Zwei Jahre habe der Arzt im Kongo in einem Krankenhaus gearbeitet. Am späten Sonntag soll der US-Amerikaner positiv auf das Virus getestet worden sein und solle nun ausgeflogen werden – nach Deutschland.
Wegen der kürzeren Flugzeiten und der Erfahrung mit Behandlung von Ebola-Patienten werde der Erkrankte sowie sechs weitere Kontaktpersonen nun nach Deutschland geflogen, so die Gesundheitsbehörde. Zum genauen Standort in Deutschland gibt es keine Angaben. »Wir möchten unseren deutschen Kollegen sowie den Gesundheitsministerien der Demokratischen Republik Kongo und Ugandas danken, die an der Ermöglichung dieser Maßnahme beteiligt waren«, so die CDC.

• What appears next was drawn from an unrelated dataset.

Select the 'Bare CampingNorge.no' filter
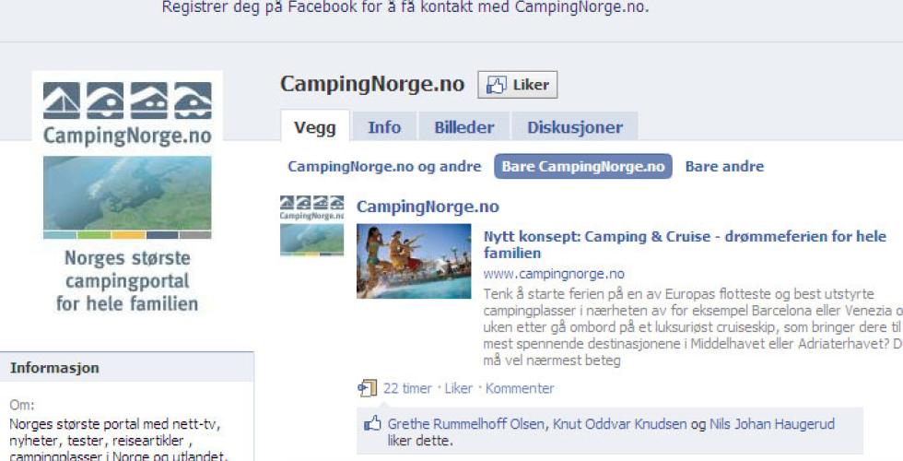pyautogui.click(x=582, y=167)
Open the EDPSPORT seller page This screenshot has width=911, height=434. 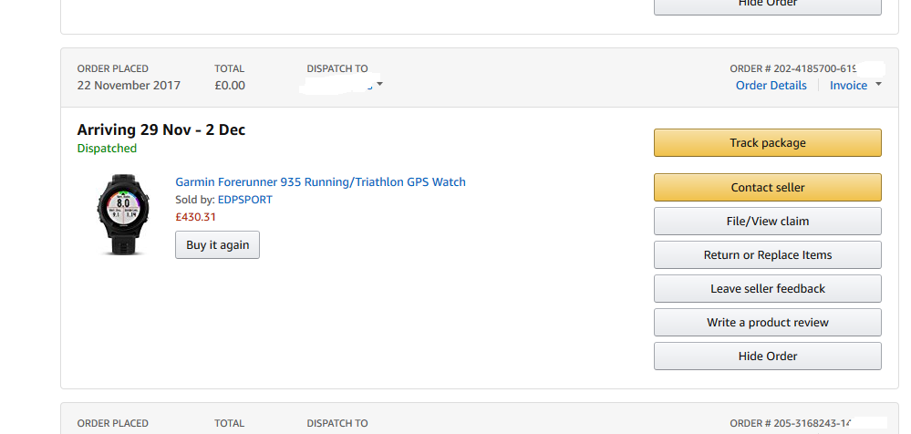click(244, 200)
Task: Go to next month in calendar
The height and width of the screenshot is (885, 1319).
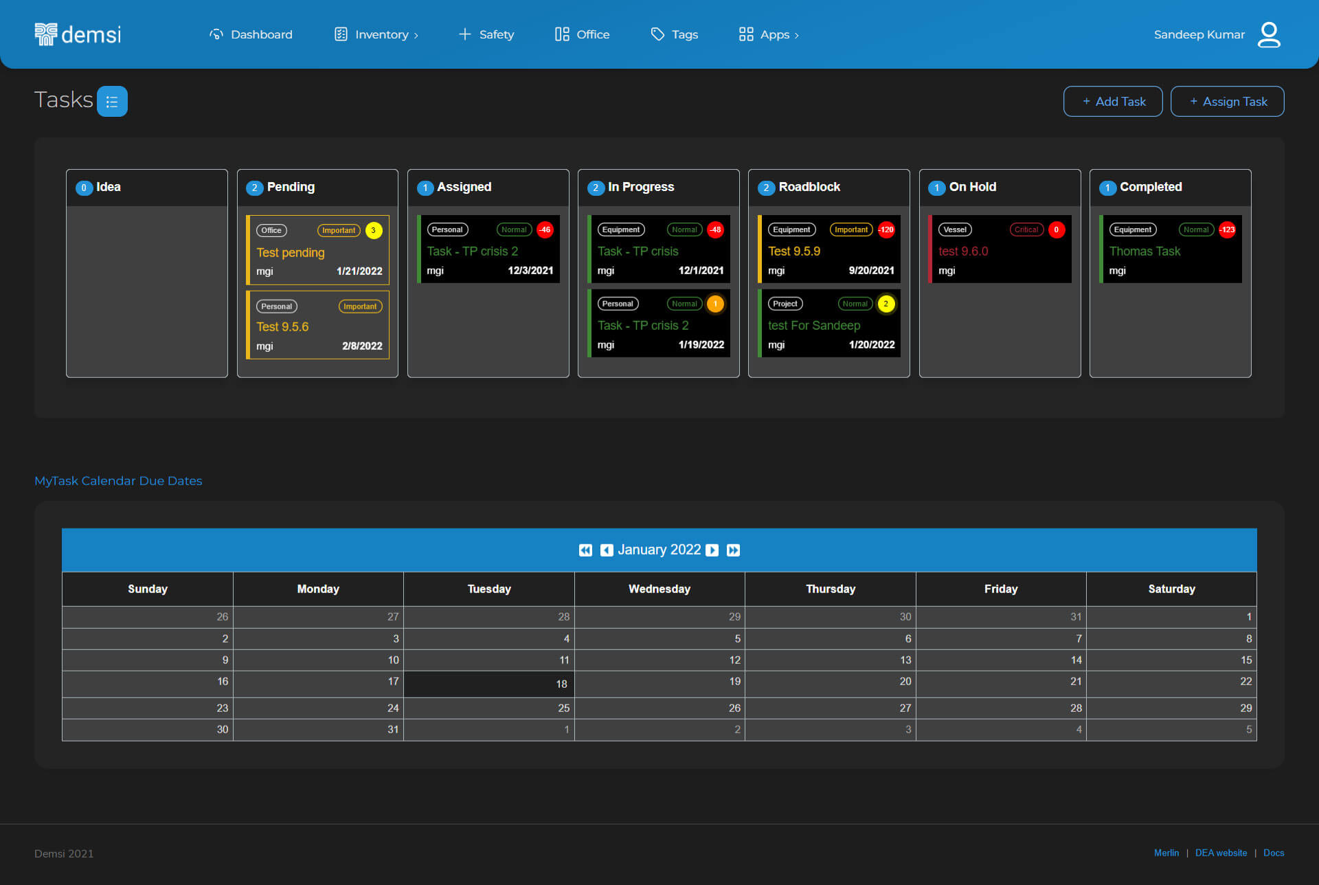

Ebola führt zu Gesundheitsnotstand
Die Weltgesundheitsorganisation hat für den aktuellen Ebola-Ausbruch den internationalen Gesundheitsnotstand ausgerufen. Seit Beginn des Ausbruchs Anfang Mai sind 336 Personen vermutlich erkrankt, so die amerikanische Gesundheitsorganisation CDC. Die WHO geht aktuell von mindestens 130 Toten aus.
Insbesondere durch Schnelligkeit und Schwere des Ausbruchs bereitet das Ebola-Virus Experten zunehmend Sorgen. Betroffen ist neben der Demokratischen Republik Kongo auch das Nachbarland Uganda. Dort verbreitet sich der seltene Virustyp Bundibugyo, für den es bisher keinen zugelassenen Impfstoff gibt. Die Ausbreitungsgefahr für die gesamte Region gilt weiterhin als hoch. Am Nachmittag des 19. Mai soll ein Notfallausschuss der WHO über den weiteren Umgang mit dem Ausbruch entscheiden.